I have a really, really hard time charging people for intangible work that I enjoy.

Now, what–he says, gracefully sidestepping the “oldest profession in the world” commentary–exactly do I mean by that?

I mean, I like giving referrals. I like brainstorming with people. I like coming up with new ideas.

And while there is, undoubtedly, intrinsic value in those efforts, I generally don’t charge for them. And part of my issue with charging for those activities is my actual enjoyment of those activities.

Those things are fun.

And, if I like doing those things, then why would I charge for them? Isn’t satisfaction enough?

And, generally, the brainstorming winds up generating a tangible activity.
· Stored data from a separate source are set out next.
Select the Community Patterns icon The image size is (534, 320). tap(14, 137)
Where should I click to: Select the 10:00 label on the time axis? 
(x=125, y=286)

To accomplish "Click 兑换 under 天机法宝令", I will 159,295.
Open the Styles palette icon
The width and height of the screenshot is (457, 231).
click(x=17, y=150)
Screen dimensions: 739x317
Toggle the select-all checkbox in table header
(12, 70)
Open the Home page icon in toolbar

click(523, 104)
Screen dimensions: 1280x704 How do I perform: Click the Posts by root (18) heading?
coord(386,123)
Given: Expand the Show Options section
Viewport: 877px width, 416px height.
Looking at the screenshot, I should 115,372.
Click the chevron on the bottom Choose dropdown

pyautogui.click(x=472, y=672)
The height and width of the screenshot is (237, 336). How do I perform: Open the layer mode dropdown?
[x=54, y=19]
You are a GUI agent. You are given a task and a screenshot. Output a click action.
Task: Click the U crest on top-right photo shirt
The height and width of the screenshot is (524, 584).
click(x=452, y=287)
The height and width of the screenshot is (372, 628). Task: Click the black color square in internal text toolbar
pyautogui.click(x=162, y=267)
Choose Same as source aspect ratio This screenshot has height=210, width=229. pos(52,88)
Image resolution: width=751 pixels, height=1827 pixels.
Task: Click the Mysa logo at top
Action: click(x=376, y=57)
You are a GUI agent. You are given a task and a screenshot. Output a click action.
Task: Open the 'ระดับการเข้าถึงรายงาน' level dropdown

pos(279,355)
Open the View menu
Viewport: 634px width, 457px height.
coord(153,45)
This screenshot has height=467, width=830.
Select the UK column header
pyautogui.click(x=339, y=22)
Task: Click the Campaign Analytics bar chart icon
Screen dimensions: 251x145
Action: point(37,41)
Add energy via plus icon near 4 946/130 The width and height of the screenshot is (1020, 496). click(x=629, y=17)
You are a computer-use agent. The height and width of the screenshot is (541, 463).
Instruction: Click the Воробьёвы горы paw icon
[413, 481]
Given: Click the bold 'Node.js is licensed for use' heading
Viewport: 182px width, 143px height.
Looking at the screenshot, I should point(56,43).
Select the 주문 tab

Something for which I can charge. Like a plan. Or a creative piece. Or some targeted consulting.

But there is value in the brainstroming that is driving those follow-on projects.

I mean, when you’re on the corporate side of the desk, you’re generally earning your paycheck by doing those things. So, I know there is some value there. Isn’t there?

And while I don’t want to become a lawyer who slaps the time clock every time he picks up the phone, I don’t want to continue to give away my time, simply because I enjoy that activity. And I don’t want the perception of my consultation to be devalued, simply because I choose to do it for free.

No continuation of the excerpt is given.